- **Work task**: Reproduce the passage of the article below about George Floyd's death, starting at "The new footage" and ending at "of the police.".

- **Text**:
++++++++
The tragic death of George Floyd, 46, after a botched attempt to arrest him by the Minneapolis police on May 25 had sparked nationwide protests against racism in the United States.
Of the many reasons that sparked outrage, most striking was the footage of Floyd being held down with officer Derek Chauvin’s knee pressed against the back of his neck for nearly eight minute while Floyd pleaded to be released, saying “I can’t breathe” over 20 times over the course of the clip.
Floyd was arrested after a local grocery store called the police alleging Floyd had handed over a fake $20 bill.
Two officers present during the arrest, Thomas Lane and Aelxander Kueng had their body cameras turned on during the arrest. Other videos of the arrest came from bystanders and from a restaurant CCTV that was pointed towards the scene of the arrest.
Now, the Daily Mail has released the bodycam footage taken by the two officers, which shows the moments when Floyd was first approached by police and asked to come with them to the police station, and the events leading up to him being restrained by Chauvin.
The new footage shows Floyd being approached by a policeman who had already drawn his pistol. Floyd appears visibly anxious and tells the police he is claustrophobic. He pleads with the police not to shoot him, saying he had been shot before, and that he lost his mother recently. His ex-girlfriend, present in the car, even tells officers that Floyd was afraid of the police.
After much argument, Floyd is taken out of the car and towards the police vehicle, where the officers struggle to get him inside as he insists he is claustrophobic. In a few instances, he says he cannot breathe. Following this, he is eventually brought to the ground at which point the leaked bodycam footage ends.
Floyd was eventually pronounced dead at the Hennepin County Medical Centre. Initial autopsies identified the cause of death as a heart attack suffered while Floyd was restrained and subjected to “neck compression”. It also noted that Floyd had recently consumed methamphetamine and that he had tested positive for COVID-19 a month ago.
++++++++
- **Dataset content**:
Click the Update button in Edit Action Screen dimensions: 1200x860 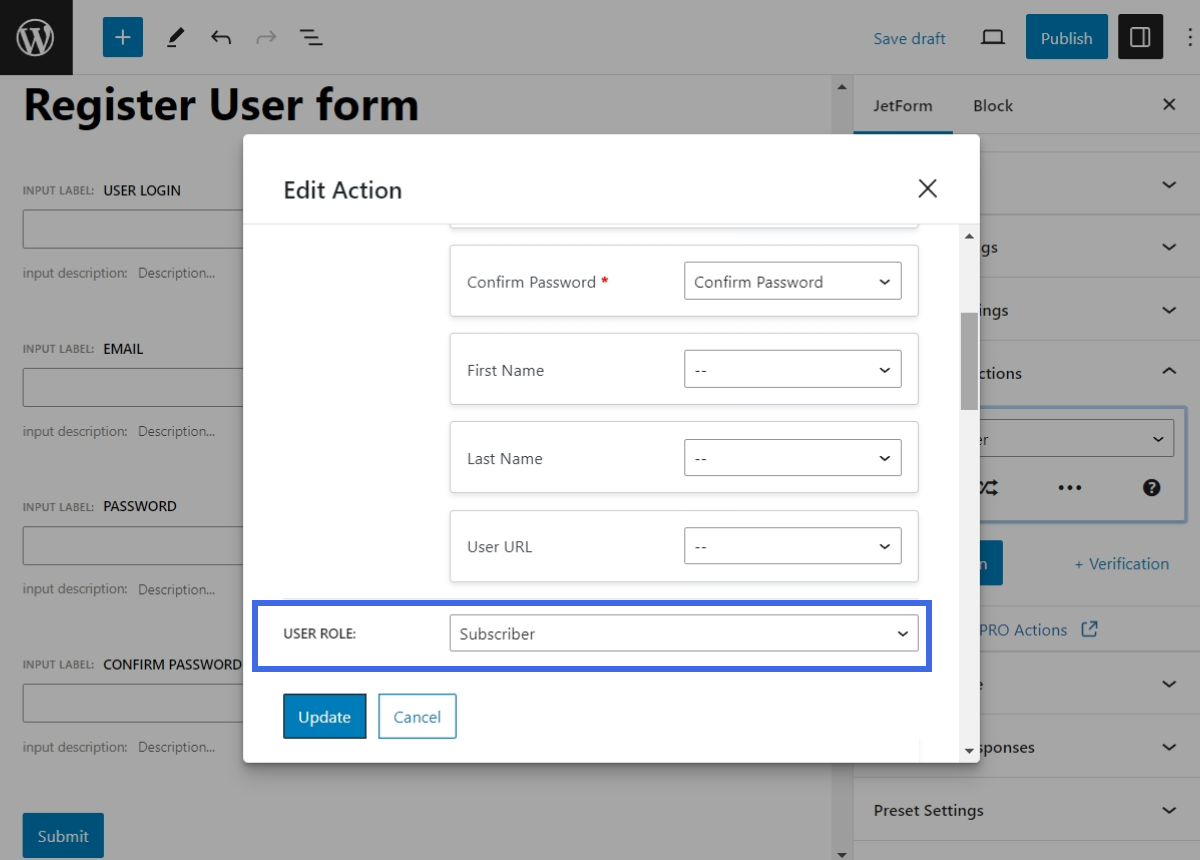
++++++++
- **Answer below**:
The new footage shows Floyd being approached by a policeman who had already drawn his pistol. Floyd appears visibly anxious and tells the police he is claustrophobic. He pleads with the police not to shoot him, saying he had been shot before, and that he lost his mother recently. His ex-girlfriend, present in the car, even tells officers that Floyd was afraid of the police.